The bosses and bankers will also attempt to undermine the government in every way they can. They not only fear Corbyn, but also the millions of workers behind him, desperate for real change. They fear that a Labour government will be pushed even further than it intends. And they are right.
“I want you to know,” stated John McDonnell to Labour conference last year, “that the greater the mess we inherit, the more radical we have to be.”
Well, Britain has been ravaged by a decade of capitalist crisis and Tory austerity. No amount of tinkering is going to turn this around.

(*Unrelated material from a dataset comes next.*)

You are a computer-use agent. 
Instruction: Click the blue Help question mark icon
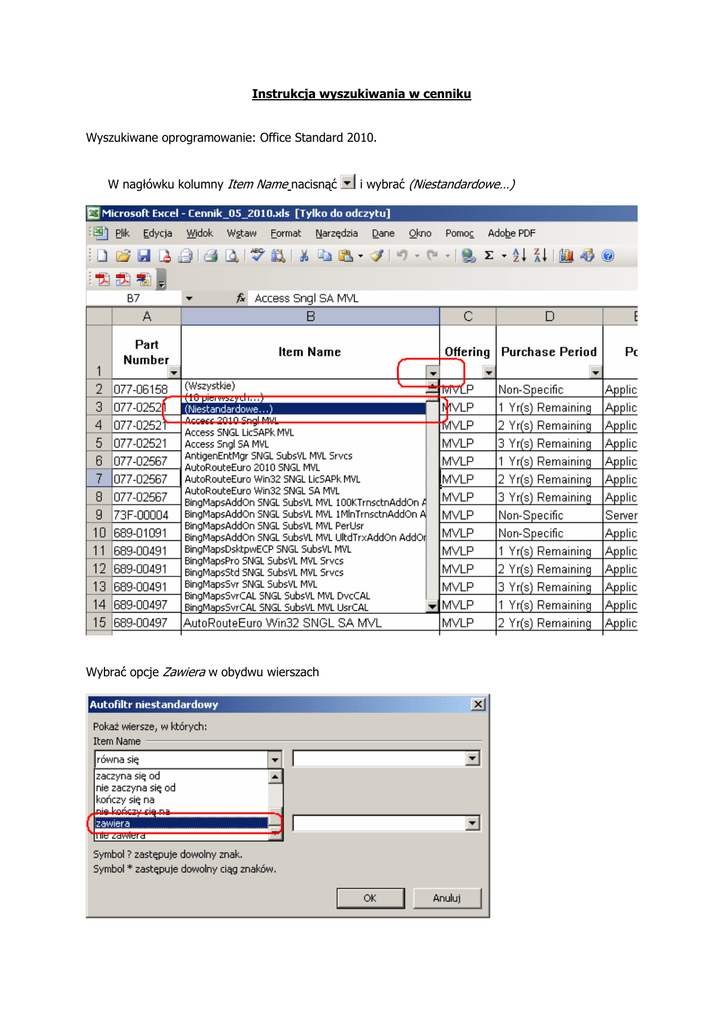pyautogui.click(x=607, y=256)
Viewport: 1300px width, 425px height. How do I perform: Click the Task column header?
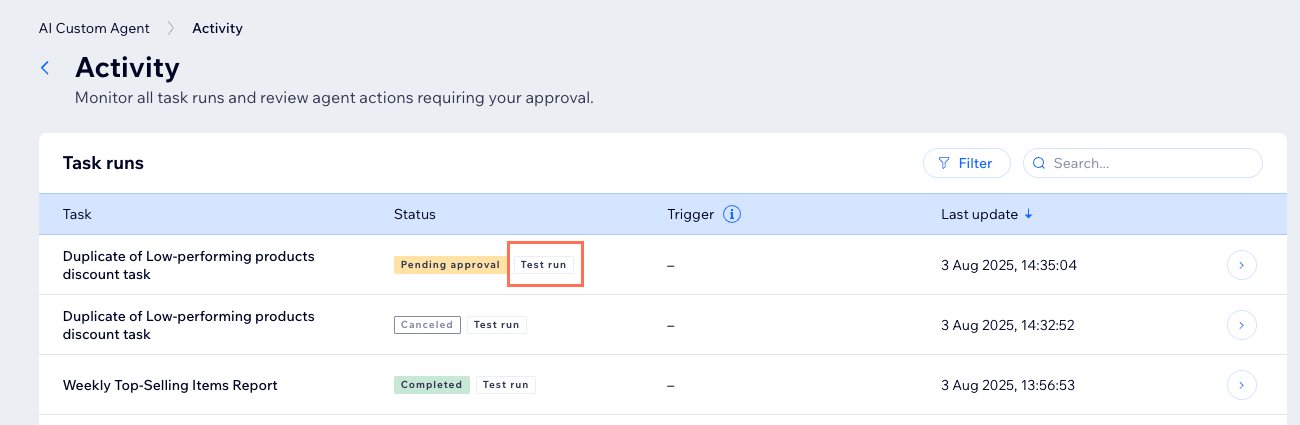click(x=77, y=214)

Only a bold programme of socialist policies can offer a way out of this great mess.
For a socialist Labour government!
Furthermore, the whole world economy – including Britain – is facing a new slump. Mervyn King, the former head of the Bank of England, when addressing a recent meeting of the IMF, stated that we are “sleepwalking with our eyes closed into another crisis”.
King warned that we are facing a new “financial Armageddon”. And he should know – after all, he was at the helm when the bankers “sleepwalked” into the 2008 crash.
Such a catastrophe can only be solved by clear socialist measures. Labour will need to take control of the economy out of the hands of the billionaires. This means taking over the commanding heights of the economy, the banks, finance houses, the land, and giant monopolies, all under workers’ control and management.
A Corbyn government will have to mobilise the working class in response to the sabotage of big business, in order to carry through the socialist transformation of society. That is the only answer to the crisis of capitalism.
Only in this way can Labour carry through its programme and radically transform the lives of the majority in Britain. This is what we must fight for.